Un article de Marie-Andrée Chouinard (Le Devoir, 16 et 17 avril 2005) nous apprend que «dans les écoles, la mode est au fuck friend et [que] ce copain de baise n'a pas besoin d'être unique: on peut le multiplier sans engagement amoureux». On mentionne que les trips à trois sont monnaie courante chez les jeunes adolescents et qu'on a rencontré «une fillette de neuf ans s'interroger candidement sur la pertinence d'envoyer à son nouveau petit copain une photo... de sa vulve». Ces phénomènes n'auraient rien d'anecdotique, selon les spécialistes.

Surexposition du corps féminin, sexualité dépourvue de signification, sexualisation de l'enfance: comment ne pas penser au livre Le Meilleur des mondes d'Aldous Huxley? Dans ce monde, les activités sexuelles des enfants sont considérées non seulement normales mais également souhaitables. Ils reçoivent un enseignement hypnopédique de «sexe élémentaire», on rencontre un petit garçon de sept ans et une petite fille de huit «s'amusant à un jeu sexuel rudimentaire» et des centaines d'enfants rassemblés prenant part «à des jeux de construction et de modelage, au zipfuret et à des jeux érotiques».
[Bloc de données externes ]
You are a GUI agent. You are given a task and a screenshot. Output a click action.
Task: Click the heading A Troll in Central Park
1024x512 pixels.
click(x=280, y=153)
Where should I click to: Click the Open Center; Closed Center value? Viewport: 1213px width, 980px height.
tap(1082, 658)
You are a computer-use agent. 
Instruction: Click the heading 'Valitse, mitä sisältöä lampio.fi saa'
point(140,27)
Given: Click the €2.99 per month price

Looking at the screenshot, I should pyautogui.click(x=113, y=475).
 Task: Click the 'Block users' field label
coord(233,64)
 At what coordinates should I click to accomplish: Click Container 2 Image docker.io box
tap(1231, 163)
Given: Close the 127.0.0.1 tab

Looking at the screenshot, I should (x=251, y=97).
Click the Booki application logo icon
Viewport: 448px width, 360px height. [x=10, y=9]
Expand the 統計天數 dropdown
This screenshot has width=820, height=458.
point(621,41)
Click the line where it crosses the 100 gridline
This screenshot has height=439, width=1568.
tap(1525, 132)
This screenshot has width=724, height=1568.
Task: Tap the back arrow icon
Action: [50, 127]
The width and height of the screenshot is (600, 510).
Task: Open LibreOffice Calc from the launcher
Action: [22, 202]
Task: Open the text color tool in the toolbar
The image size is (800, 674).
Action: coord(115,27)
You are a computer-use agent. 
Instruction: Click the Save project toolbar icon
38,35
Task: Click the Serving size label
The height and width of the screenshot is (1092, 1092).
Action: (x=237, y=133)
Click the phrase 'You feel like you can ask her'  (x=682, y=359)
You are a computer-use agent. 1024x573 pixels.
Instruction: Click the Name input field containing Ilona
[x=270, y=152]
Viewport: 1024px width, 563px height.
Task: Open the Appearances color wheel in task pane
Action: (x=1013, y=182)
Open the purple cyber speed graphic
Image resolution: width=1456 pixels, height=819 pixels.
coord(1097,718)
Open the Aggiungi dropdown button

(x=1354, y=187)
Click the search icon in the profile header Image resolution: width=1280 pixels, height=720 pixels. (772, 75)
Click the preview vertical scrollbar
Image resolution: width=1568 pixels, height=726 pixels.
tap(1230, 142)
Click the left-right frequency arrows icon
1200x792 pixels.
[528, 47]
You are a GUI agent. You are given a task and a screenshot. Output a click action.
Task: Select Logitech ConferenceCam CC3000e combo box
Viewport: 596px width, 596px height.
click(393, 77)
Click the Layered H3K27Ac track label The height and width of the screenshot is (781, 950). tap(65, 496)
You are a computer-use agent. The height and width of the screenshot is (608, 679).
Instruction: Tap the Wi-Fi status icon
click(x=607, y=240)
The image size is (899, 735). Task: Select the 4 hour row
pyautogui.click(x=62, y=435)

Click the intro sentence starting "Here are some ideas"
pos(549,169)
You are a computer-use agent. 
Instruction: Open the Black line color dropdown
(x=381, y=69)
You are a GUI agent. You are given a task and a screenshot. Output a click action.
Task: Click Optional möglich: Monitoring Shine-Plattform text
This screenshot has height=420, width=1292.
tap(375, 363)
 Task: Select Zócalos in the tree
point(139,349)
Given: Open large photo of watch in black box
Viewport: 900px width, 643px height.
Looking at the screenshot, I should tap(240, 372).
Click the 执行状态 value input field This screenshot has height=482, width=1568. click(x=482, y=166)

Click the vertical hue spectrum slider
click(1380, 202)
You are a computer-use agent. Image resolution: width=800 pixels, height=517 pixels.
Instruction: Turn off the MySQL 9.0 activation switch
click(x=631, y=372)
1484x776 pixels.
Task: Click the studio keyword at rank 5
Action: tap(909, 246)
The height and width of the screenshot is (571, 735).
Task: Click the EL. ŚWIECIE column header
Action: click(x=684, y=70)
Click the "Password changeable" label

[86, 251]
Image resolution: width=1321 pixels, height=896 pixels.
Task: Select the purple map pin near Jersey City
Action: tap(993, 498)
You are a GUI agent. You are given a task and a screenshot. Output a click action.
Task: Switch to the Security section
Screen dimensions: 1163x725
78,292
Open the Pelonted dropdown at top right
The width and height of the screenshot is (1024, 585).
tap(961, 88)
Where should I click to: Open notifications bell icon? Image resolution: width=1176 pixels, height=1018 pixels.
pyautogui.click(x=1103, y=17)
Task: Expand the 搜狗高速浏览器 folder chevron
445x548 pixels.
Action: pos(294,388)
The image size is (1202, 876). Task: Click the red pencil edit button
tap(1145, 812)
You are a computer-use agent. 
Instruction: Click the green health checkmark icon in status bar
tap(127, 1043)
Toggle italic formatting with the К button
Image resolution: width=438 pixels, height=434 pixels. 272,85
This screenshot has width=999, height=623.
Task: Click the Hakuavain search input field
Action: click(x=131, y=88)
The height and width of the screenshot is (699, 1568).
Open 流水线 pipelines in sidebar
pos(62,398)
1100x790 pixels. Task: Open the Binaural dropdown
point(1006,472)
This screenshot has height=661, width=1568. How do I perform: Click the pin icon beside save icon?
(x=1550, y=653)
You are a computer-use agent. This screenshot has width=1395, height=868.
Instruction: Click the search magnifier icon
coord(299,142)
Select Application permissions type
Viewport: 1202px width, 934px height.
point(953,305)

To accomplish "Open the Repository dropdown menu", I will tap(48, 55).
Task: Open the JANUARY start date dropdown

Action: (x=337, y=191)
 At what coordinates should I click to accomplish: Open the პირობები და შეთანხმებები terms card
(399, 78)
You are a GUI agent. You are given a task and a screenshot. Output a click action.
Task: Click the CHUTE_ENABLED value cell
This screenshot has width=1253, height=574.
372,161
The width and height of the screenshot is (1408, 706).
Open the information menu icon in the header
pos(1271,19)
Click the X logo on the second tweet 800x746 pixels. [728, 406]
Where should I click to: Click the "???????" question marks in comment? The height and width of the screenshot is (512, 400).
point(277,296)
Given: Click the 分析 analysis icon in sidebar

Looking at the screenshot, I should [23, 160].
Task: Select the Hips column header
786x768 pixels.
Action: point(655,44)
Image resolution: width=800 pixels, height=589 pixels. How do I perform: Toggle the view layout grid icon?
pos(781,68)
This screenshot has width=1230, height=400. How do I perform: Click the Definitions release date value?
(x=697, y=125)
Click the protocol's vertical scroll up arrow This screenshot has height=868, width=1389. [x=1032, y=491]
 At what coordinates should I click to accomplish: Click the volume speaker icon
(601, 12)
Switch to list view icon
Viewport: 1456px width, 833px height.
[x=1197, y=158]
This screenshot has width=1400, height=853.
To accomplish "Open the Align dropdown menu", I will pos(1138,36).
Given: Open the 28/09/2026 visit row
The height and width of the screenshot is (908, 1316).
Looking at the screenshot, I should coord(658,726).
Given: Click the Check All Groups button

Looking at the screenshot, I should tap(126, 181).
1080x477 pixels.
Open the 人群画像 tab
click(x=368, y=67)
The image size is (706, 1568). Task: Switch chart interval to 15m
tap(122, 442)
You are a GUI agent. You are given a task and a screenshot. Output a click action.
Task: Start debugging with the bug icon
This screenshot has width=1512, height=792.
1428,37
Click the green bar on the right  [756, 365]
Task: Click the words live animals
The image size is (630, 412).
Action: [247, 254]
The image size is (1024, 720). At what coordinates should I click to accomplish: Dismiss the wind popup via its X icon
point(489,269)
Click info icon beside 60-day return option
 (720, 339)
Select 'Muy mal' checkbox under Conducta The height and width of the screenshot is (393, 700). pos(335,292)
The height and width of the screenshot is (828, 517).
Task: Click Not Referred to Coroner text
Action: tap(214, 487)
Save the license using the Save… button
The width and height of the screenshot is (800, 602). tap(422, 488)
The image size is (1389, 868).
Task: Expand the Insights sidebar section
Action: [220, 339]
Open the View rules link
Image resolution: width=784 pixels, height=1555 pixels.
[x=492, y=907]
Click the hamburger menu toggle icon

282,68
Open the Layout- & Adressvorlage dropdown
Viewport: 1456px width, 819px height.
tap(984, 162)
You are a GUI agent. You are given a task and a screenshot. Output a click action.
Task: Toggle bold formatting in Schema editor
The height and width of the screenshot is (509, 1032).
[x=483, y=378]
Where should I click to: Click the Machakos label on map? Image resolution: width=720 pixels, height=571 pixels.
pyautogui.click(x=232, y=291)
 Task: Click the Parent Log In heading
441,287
Si notre monde représente l'enfant comme un «adulte sexuel miniature», Huxley, lui, pousse cette image jusqu'à la renverser. Selon lui, la précocité sexuelle provoquée ainsi que l'accès facile à la sexualité font en sorte que les adultes demeurent des enfants aux niveaux émotif et moral: «Des adultes, intellectuellement et pendant les heures de travail, [...] des bébés en ce qui concerne le sentiment et le désir.» La sexualisation précoce rendrait donc la maturité et l'autonomie, sinon impossibles, du moins très difficiles et du coup extrêmement rares.

Huxley et l'avenir

Huxley (1894-1963) voyait s'organiser le Nouveau Monde d'un oeil pessimiste. Il assistait à la naissance de la société de consommation qui associe bonheur et confort et met de côté les valeurs traditionnelles pour rechercher le plaisir sous toutes ses formes.

L'avènement de l'industrialisation, de la production en série, des progrès de la technologie le conduisaient à appréhender un univers où l'humanité deviendrait l'esclave de ce dont elle attendait la liberté: la science. L'immense pouvoir que la science mettait entre les mains de l'homme risquait, selon Huxley, d'être utilisé pour modifier, contrôler et asservir les individus et la vie humaine elle-même.

En 1931, il dépeint un monde dément, qu'il projette dans un avenir de plus de 600 ans. Quinze ans plus tard, en 1946, dans une nouvelle préface, il affirme que l'histoire récente confirme ses principales prévisions et que son erreur majeure en est une de prédiction temporelle: la plupart des caractéristiques de ce monde devraient apparaître à l'intérieur d'une centaine d'années...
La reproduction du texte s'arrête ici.